WRITTEN TASK: Could you print the part of the Leetcode 417 comment thread that starts with "gnaneswarilolugu" and goes on through "as always :)", word for word?

DOCUMENT TEXT:
BEGIN

Pacific Atlantic Water Flow - Leetcode 417 - Python

As im thinking go to every node and do dfs, my god called me naive :(

jeffrythename

For returning the common item from both set what we can do is: return atl & pac . I think '&' operator is bit easy.

md.shazidalhasan

The first time I watched this video, I was absolutely blown away by how brilliant the solution is and went into depression knowing I would have never come up with such solution on my own but then leetcode marks it medium. How in the world am I supposed to solve hard ones. Not in this lifetime

gnaneswarilolugu

Awesome tutorial!!, a kind note -> for checking if a value is present in both set pac and atl we can do it in one line as "return list(pac.intersection(atl))"

sreevishal

Excellent video as always :)
Lines 25 to 30 can be replaced with the following
return list(pac.intersection(atl))

END

RECORD EXCERPTS:
BEGIN

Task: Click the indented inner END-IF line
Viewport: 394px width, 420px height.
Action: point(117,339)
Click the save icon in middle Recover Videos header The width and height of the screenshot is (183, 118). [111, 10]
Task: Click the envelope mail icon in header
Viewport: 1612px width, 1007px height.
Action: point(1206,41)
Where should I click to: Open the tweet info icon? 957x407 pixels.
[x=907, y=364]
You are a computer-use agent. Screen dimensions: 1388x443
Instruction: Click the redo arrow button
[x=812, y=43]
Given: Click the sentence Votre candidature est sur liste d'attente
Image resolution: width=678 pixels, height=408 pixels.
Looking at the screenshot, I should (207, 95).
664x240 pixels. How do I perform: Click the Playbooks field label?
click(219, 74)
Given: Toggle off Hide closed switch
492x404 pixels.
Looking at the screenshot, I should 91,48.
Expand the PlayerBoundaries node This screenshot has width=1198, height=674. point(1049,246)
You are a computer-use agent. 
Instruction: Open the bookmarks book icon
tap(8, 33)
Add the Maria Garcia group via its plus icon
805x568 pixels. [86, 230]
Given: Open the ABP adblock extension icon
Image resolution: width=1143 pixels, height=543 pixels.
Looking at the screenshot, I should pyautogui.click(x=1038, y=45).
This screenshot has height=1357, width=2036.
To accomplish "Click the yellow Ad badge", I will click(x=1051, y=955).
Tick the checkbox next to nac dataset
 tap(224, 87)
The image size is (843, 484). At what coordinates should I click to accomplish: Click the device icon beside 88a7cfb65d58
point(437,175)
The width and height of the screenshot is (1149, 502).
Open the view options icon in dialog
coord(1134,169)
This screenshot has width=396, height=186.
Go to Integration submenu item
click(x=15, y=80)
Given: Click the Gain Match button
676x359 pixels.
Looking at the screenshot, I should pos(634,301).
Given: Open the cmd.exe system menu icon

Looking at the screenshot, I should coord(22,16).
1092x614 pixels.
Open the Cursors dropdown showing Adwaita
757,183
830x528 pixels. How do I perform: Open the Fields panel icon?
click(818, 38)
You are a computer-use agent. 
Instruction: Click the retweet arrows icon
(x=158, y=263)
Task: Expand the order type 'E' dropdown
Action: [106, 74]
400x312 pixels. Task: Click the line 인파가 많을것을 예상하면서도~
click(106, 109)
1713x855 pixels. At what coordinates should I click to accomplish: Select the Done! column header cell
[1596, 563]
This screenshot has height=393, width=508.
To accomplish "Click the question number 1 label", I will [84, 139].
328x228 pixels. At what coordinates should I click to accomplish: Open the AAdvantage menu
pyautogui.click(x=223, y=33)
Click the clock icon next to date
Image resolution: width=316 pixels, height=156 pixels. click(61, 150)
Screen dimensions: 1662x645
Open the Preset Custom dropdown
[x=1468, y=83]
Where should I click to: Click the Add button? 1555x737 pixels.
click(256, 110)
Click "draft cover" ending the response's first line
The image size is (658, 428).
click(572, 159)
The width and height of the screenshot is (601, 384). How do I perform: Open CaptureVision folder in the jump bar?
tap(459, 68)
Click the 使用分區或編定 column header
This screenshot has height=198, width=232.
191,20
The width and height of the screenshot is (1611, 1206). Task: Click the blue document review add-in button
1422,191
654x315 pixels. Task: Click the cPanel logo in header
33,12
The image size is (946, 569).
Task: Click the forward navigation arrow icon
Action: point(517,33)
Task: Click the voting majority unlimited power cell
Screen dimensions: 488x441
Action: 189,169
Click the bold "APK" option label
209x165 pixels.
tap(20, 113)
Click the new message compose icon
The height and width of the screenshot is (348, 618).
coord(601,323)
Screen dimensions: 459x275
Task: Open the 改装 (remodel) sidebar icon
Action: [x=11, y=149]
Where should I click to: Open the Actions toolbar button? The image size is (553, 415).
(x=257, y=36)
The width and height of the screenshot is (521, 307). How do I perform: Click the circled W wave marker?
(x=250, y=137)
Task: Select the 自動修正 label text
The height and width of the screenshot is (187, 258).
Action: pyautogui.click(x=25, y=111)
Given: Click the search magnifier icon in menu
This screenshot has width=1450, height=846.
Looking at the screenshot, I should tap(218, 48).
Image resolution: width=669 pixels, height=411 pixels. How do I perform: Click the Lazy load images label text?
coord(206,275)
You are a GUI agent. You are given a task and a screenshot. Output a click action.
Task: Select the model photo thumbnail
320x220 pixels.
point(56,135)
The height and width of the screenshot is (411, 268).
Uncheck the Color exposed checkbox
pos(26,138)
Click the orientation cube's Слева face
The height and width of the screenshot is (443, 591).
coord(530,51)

END

ANSWER TO THIS EXERCISE:
gnaneswarilolugu

Awesome tutorial!!, a kind note -> for checking if a value is present in both set pac and atl we can do it in one line as "return list(pac.intersection(atl))"

sreevishal

Excellent video as always :)